The hidden costs of drought

Recently I was on a dairy farm in south Wexford where the farmer was in dire need of water.

was on the set of the movie ear to the ground. Season 30 believe it or not.

The farmer’s story is becoming more and more common.

Having doubled the number of cows in the past 10 years, he discovered belatedly that the old 30-foot well simply couldn’t cope.

July and August forced him to rely on the grid to the point where he thinks his Irish Water bill could top €10,000 in 2022.

Why didn’t he dig a new, deeper well, I hear you ask.

The answer was clear the day we shot.

The well driller went through 400 feet of blue shale without hitting a drop of water.

The bone-dry slate-blue powder that accumulates around the well is very poor as a water source because this type of rock does not form the natural cavities necessary for the development of aquifers.

Going deeper was a waste of time as the rock type was consistent all the way. So the only option was to move to another part of the farm and start over.

At 200 feet, the driller quit for a day almost as desperate as the farmer. Nobody wants to hire a driller who can’t find water.

Thankfully, persistence paid off the next day, with water gushing 300 feet from the second well.

On the face of it, this could be another example of how far-fetched Irish agriculture is in trying to increase the number of cows.

But when expansion plans were drawn up a decade ago, few farmers anticipated the drought conditions that have since become semi-normal.

Larger herds from 50-year-old shallow wells are half the story.

But when rainfall drops to a third of normal, many problems begin to emerge.

The water level drops, reducing the flow in the wells to the point where it sometimes stops completely.

Warm weather means that goods are more dehydrated.

Normally irrigated pastures have almost no waterlogging, which eliminates another normally neglected source of water.

And it’s not just a problem in the sunny southeast.

Back home, the 300-foot-deep well is also under pressure.

It is not a question of reduced flow, but simply that the demand for grazing cows in such dry conditions is much higher than normal.

In the evenings, the animals stand around large water drinkers, waiting to fill them.

Although there is already a 20,000-litre storage tank that collects overnight stock and collects water from the plate cooler, discussions are now moving towards the idea of ​​reusing the old granaries as additional water reservoirs.

This is just one of the many hidden costs that the summer drought brings to the system.

We blame the summer heat for the huge increase in infertility in the herd.
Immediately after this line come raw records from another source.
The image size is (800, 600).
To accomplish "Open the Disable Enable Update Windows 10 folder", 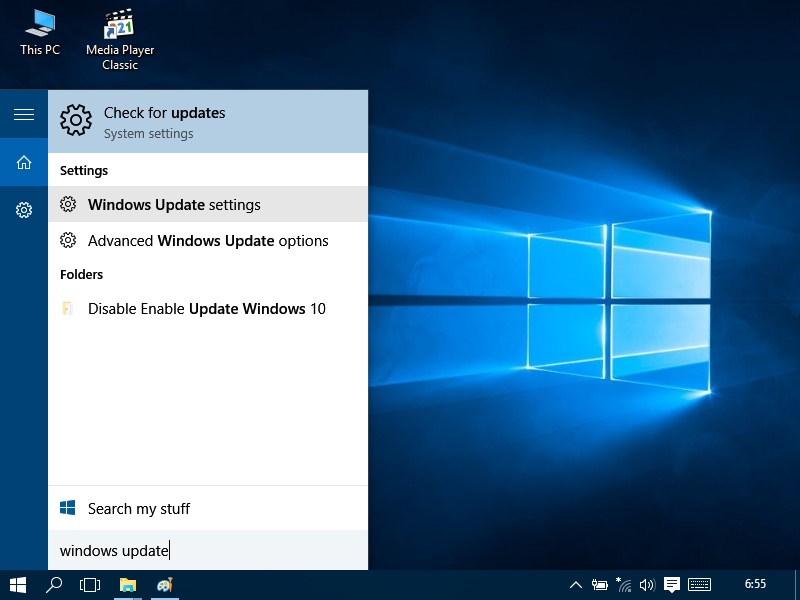I will (206, 309).
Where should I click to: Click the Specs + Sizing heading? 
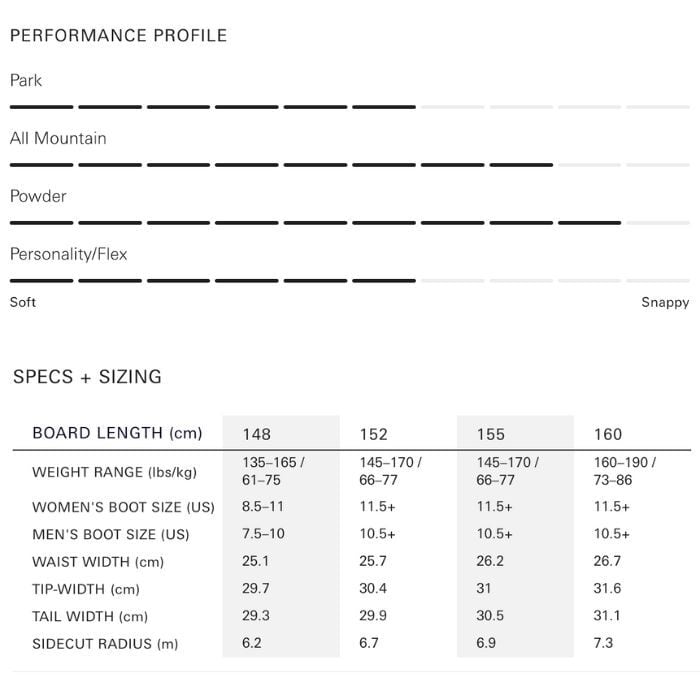click(87, 377)
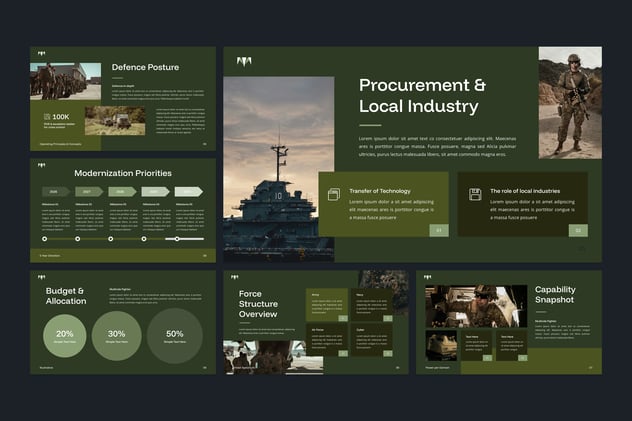The height and width of the screenshot is (421, 632).
Task: Click the logo on the Procurement slide
Action: click(x=243, y=62)

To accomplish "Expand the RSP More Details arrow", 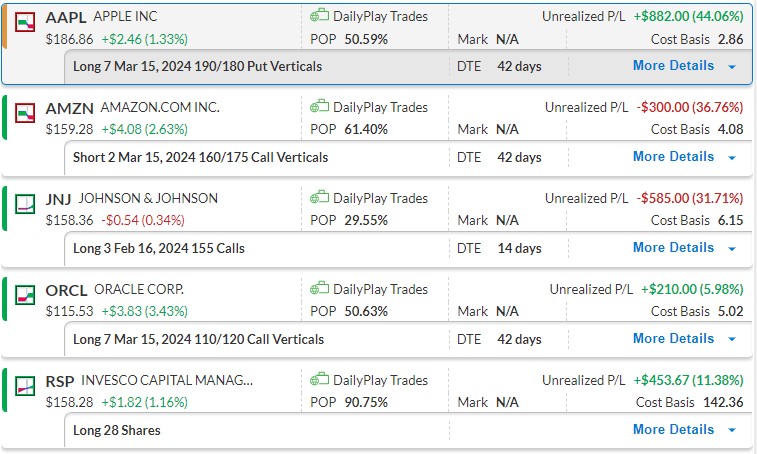I will [x=732, y=431].
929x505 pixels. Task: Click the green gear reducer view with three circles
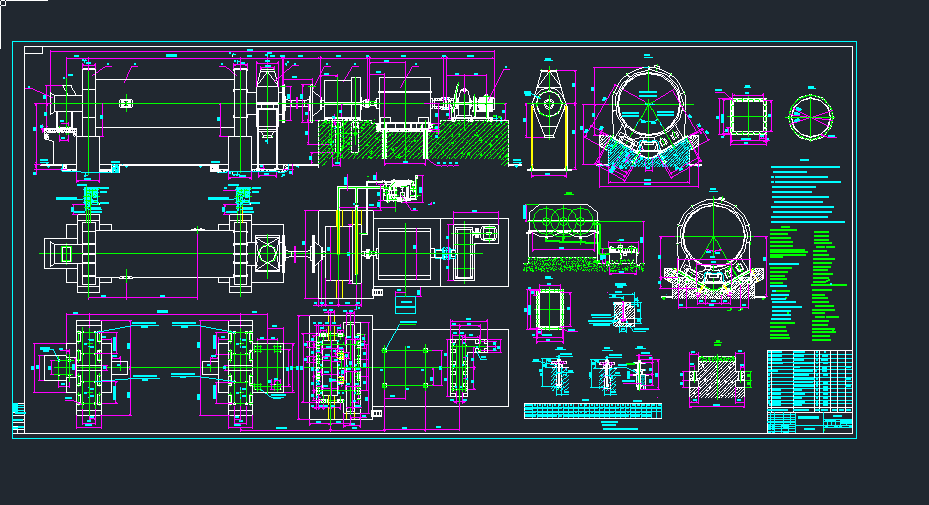[x=561, y=227]
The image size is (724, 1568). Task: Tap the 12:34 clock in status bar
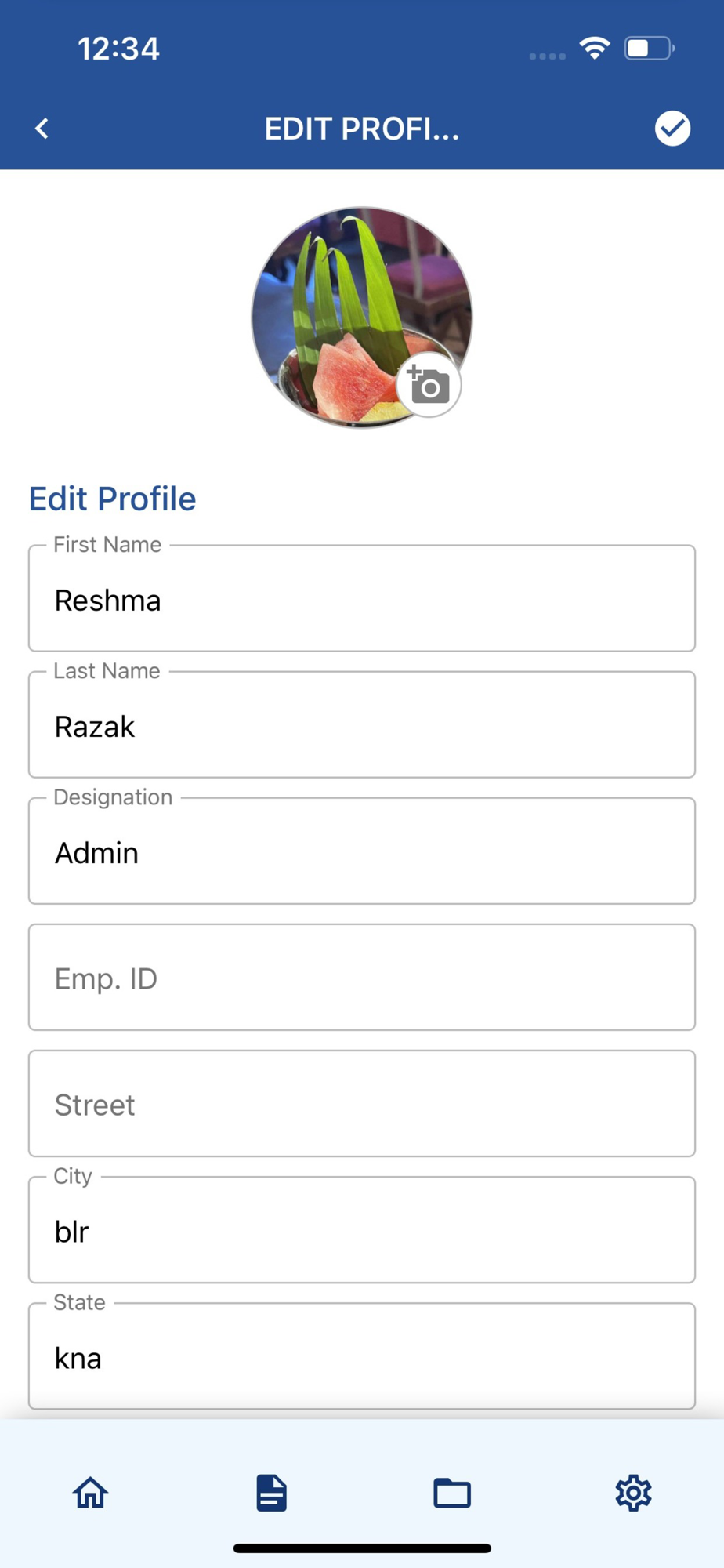point(118,49)
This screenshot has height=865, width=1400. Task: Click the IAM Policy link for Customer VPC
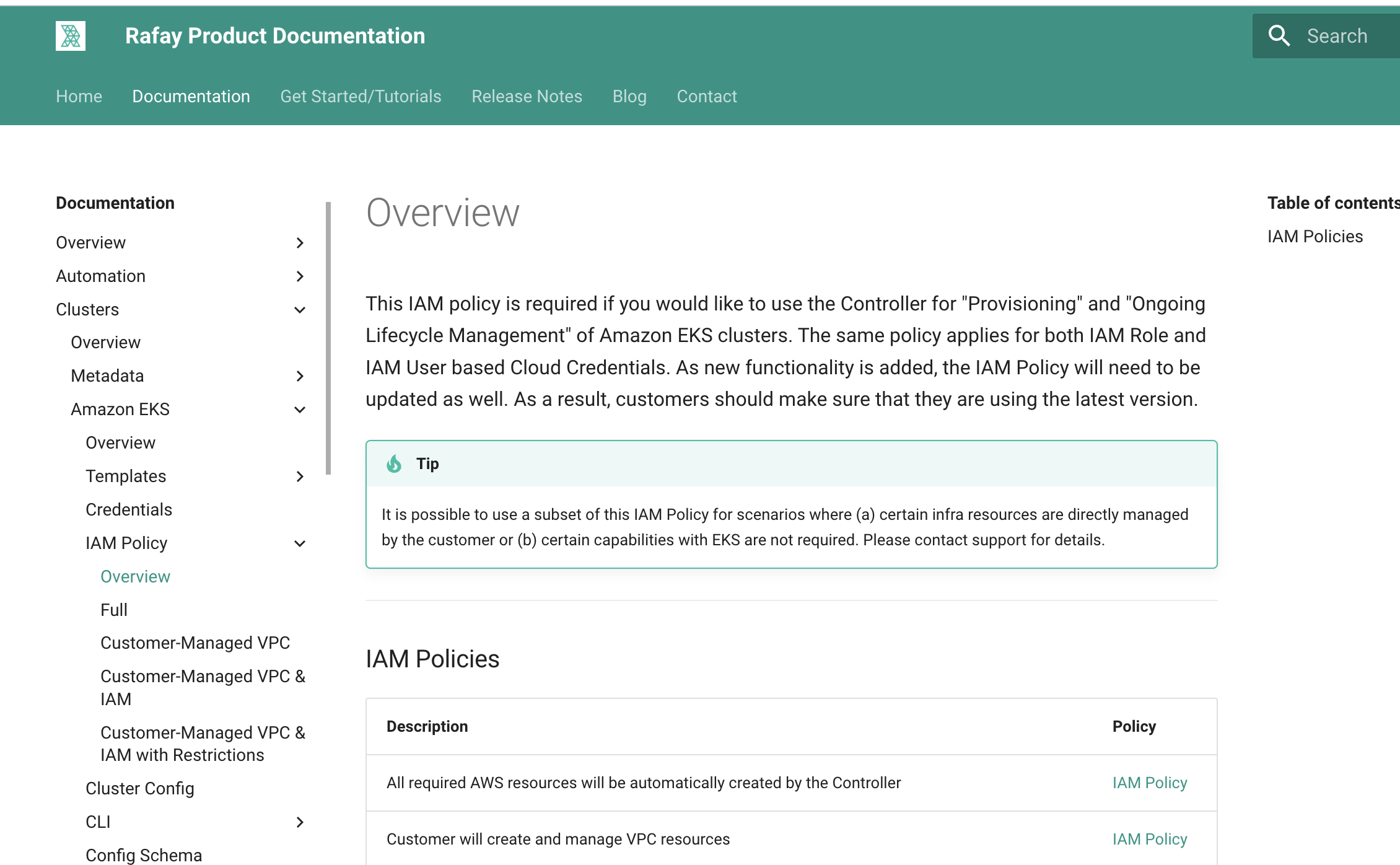[1150, 838]
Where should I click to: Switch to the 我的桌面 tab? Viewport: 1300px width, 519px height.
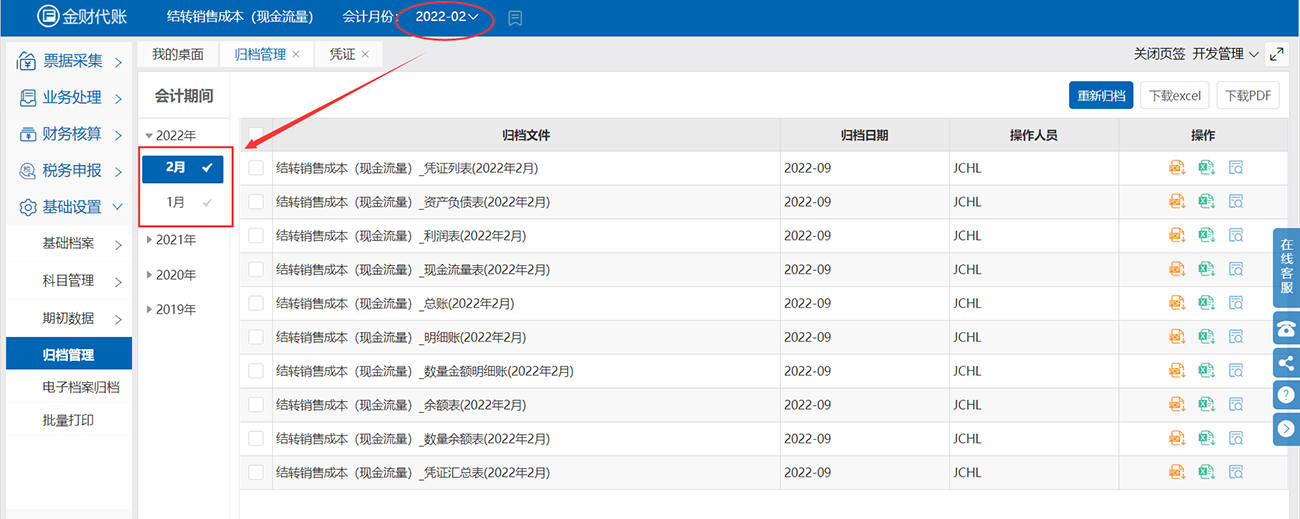[x=177, y=54]
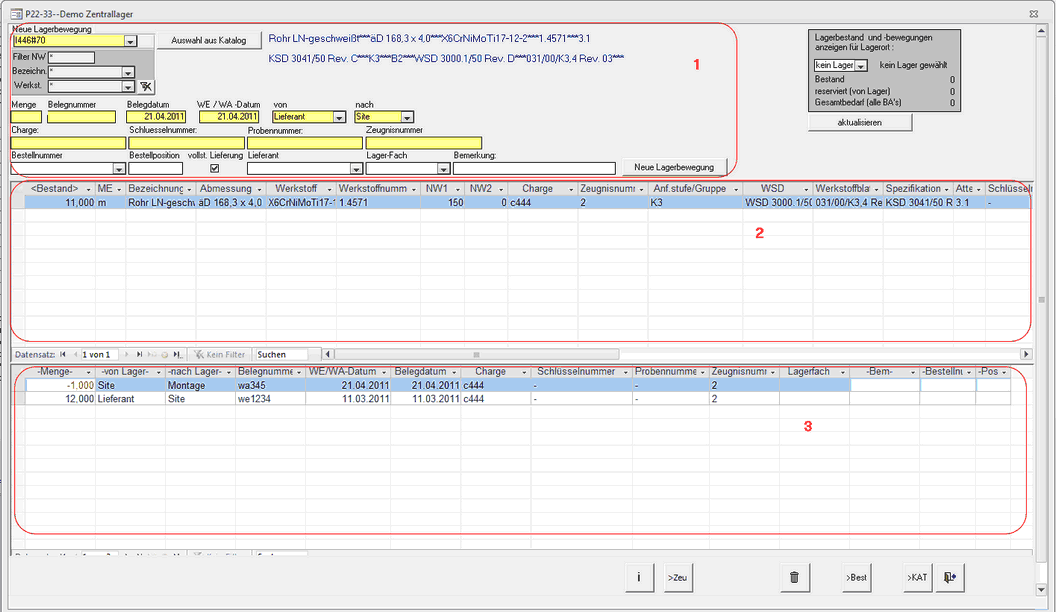Open the 'nach' Site dropdown
This screenshot has width=1056, height=612.
click(407, 117)
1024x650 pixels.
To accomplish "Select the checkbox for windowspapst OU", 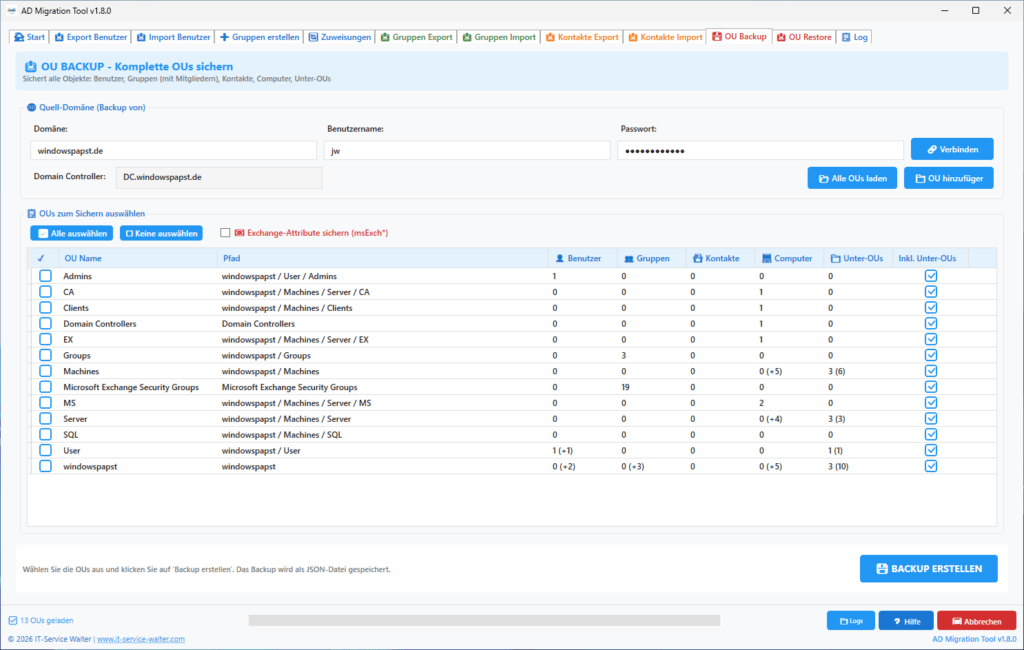I will pos(45,466).
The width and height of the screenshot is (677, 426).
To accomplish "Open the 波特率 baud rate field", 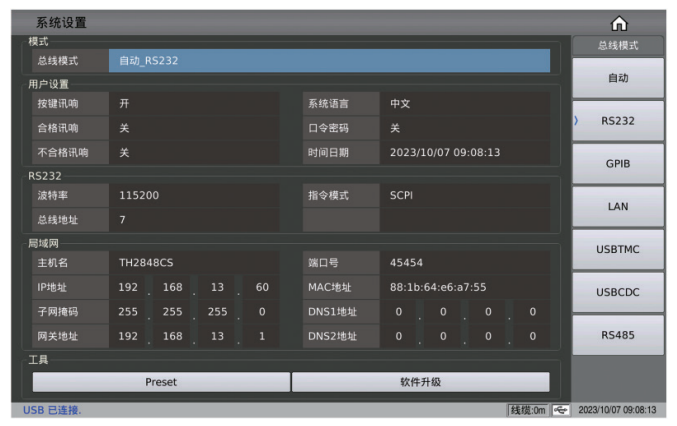I will pos(194,195).
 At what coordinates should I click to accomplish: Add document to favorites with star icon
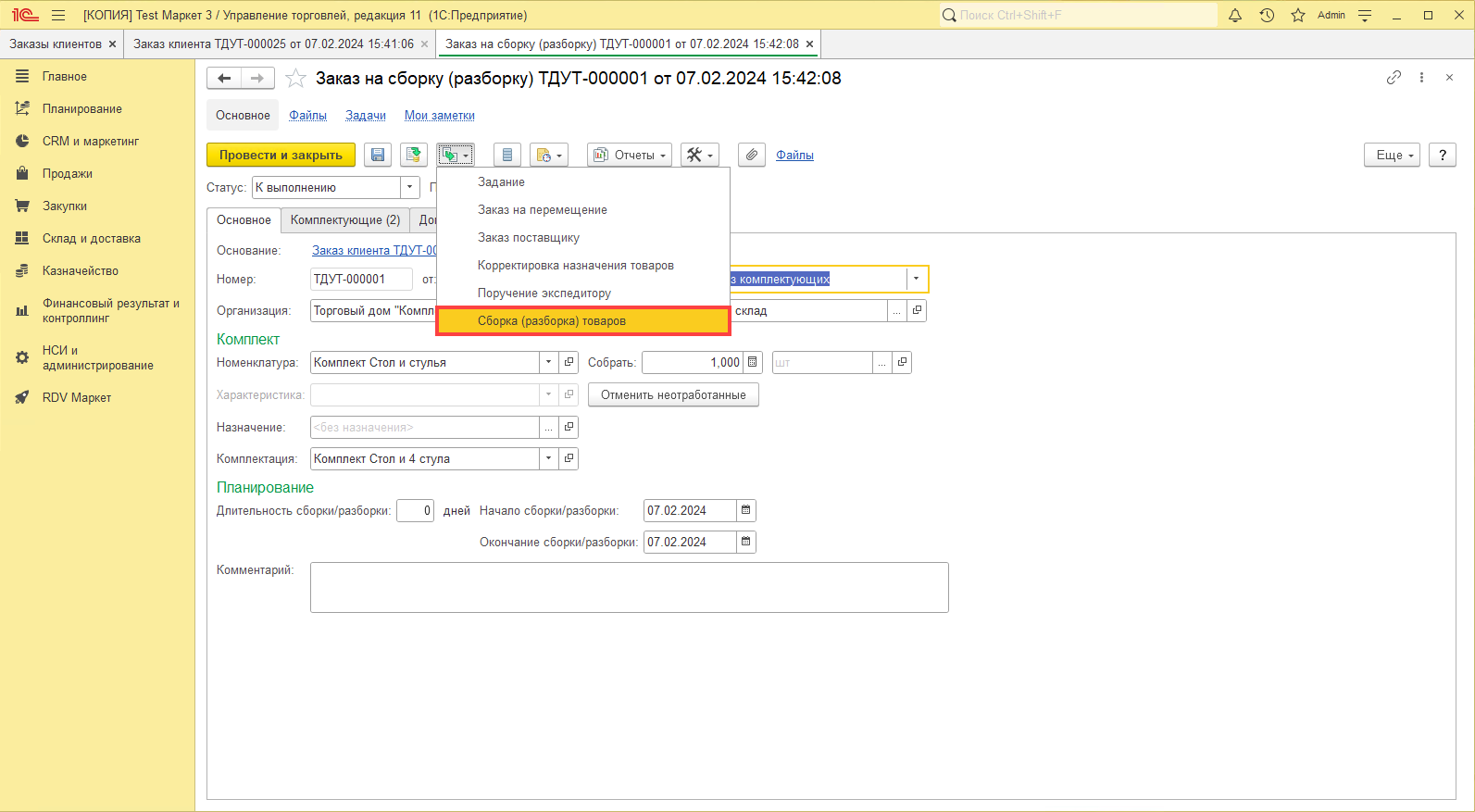tap(295, 79)
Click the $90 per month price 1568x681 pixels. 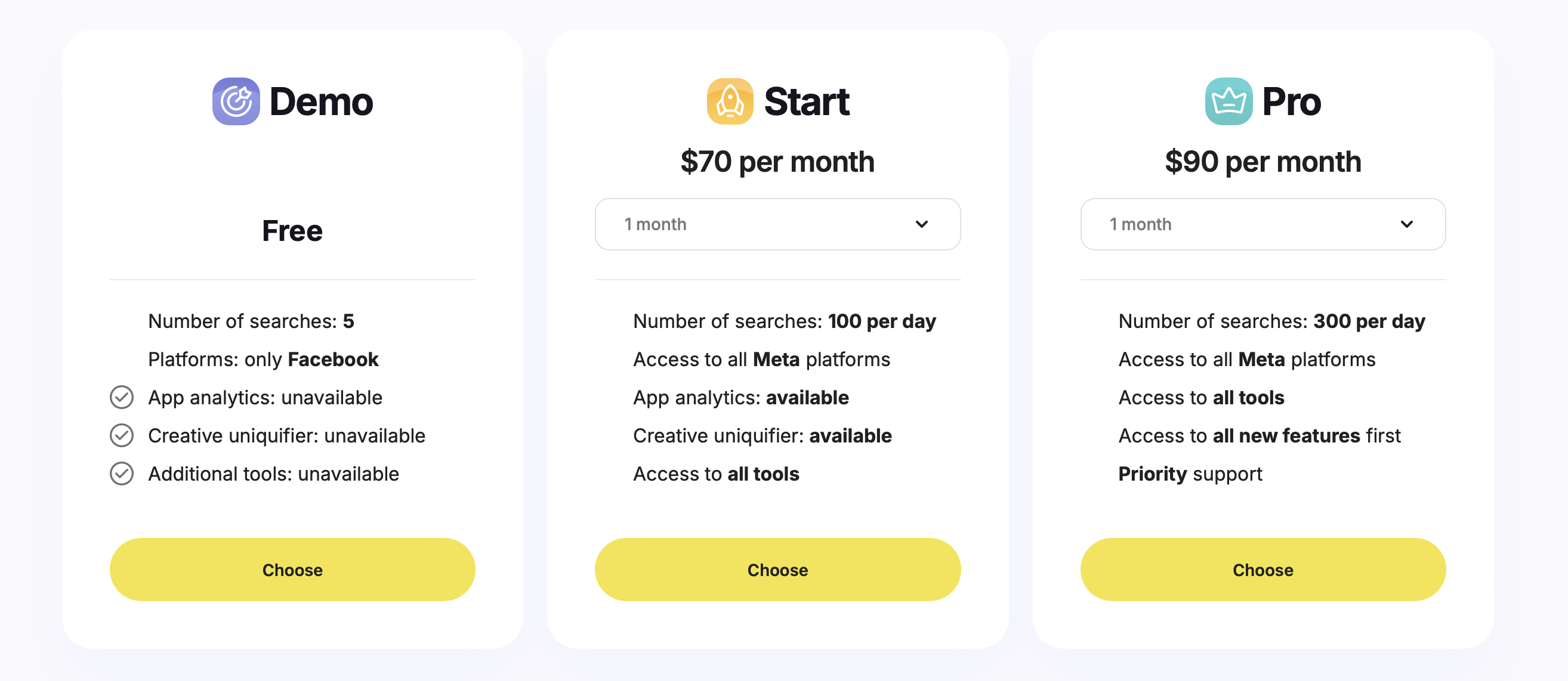coord(1263,162)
Last year, the number of cows that did not give birth was less than four percent.

It was a huge disappointment last year when our latest scan showed that the idle rate had tripled to 12% despite bulls being allowed to run with the herd for longer at the end of the breeding season.

It was a shocking turnaround from the first scan, which showed conception rates were better than ever. Making the breeding season more manageable was the main reason for the €80,000 invested in heat-detecting collars for all cows last spring.

The first scan, which showed a 20pc improvement in conception rates, was the proof we were looking for that the money was a good investment.

It was only after this scan that the first of the drought conditions began to bite.

As the pasture became denser, we reacted by supplementing and weaning the cows.

We can only speculate that the cutting and changing of the diet, combined with the heat stress of those weeks in late July and early August, caused a higher than normal level of embryo loss.

Most farmers are currently focusing on the additional costs of breaking down silage stocks and stockpiling feed money in the hall.

An additional 15 kg of silage dry matter and 1.5 kg of feed that we feed the herd costs around €1,400 per day.

But there are other hidden costs that will eat into margins this year and next.

Milk prices are absolutely brilliant right now, but many farmers may find there isn’t much left in the pot at the end of 2022.

Darragh McCullough runs a mixed farming enterprise in Meath.